What is expected ▸ As soon as the line containing "Bize ulaşın (64, 2521)" appears, copy it and every following line word for word until the records end.

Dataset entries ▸
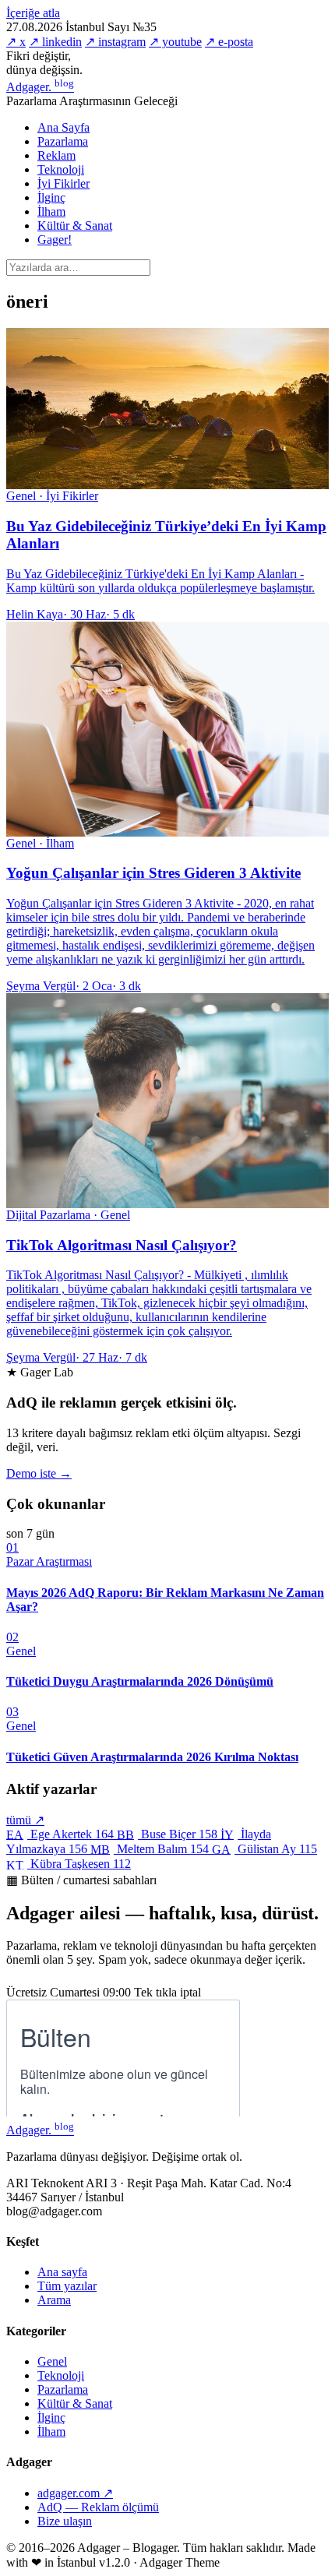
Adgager (40, 86)
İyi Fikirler (63, 183)
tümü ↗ (25, 1820)
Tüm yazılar (67, 2285)
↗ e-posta (229, 41)
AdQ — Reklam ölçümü (98, 2507)
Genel (52, 2361)
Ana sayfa (62, 2271)
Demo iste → (39, 1473)
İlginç (51, 197)
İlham (51, 211)
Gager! (54, 239)
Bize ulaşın (64, 2521)
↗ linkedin (55, 41)
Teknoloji (60, 169)
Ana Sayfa (63, 127)
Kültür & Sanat (74, 225)
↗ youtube (175, 41)
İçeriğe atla (33, 12)
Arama (54, 2299)
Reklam (56, 155)
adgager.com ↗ (75, 2493)
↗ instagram (115, 41)
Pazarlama (62, 141)
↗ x (16, 41)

Response to the exercise ▸
Bize ulaşın (64, 2521)
↗ linkedin (55, 41)
Teknoloji (60, 169)
Ana Sayfa (63, 127)
Kültür & Sanat (74, 225)
↗ youtube (175, 41)
İçeriğe atla (33, 12)
Arama (54, 2299)
Reklam (56, 155)
adgager.com ↗ (75, 2493)
↗ instagram (115, 41)
Pazarlama (62, 141)
↗ x (16, 41)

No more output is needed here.